**Exercise input**.
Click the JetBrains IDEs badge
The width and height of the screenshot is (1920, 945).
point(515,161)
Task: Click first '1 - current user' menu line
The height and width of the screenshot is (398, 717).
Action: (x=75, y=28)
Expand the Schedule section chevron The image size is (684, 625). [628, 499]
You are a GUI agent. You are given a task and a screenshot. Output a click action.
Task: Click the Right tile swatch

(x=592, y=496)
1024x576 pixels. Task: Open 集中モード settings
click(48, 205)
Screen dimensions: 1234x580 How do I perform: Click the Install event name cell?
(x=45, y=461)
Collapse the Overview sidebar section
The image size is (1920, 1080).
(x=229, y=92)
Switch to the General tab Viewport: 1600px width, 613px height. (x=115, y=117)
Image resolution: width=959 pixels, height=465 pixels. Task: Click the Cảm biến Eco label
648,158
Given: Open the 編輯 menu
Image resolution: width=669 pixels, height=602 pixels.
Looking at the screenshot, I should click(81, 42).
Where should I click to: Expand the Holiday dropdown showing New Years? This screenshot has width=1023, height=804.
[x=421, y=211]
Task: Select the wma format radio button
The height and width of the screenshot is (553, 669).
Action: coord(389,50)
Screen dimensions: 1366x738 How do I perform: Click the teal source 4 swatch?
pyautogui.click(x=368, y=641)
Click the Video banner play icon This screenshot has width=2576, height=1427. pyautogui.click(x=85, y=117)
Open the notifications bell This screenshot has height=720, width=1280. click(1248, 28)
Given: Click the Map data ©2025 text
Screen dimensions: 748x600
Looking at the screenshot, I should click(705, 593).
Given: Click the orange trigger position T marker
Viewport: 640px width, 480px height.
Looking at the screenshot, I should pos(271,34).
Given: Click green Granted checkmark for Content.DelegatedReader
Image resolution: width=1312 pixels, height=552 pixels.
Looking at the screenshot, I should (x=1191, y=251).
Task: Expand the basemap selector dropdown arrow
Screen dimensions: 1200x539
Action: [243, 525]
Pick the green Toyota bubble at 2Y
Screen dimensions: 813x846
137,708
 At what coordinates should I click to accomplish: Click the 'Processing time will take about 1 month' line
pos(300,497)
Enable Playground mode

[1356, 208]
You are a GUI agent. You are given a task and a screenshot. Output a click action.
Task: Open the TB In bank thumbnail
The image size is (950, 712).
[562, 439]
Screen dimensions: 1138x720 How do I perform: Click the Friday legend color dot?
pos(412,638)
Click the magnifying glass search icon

**Aim**.
Which lines in the records above contain the string "This" with matching case? Copy each of those lines in full.

**The response**.
Where should I click to: Expand the Holiday dropdown showing New Years? This screenshot has width=1023, height=804.
Click the Video banner play icon This screenshot has width=2576, height=1427. pyautogui.click(x=85, y=117)
Open the notifications bell This screenshot has height=720, width=1280. click(1248, 28)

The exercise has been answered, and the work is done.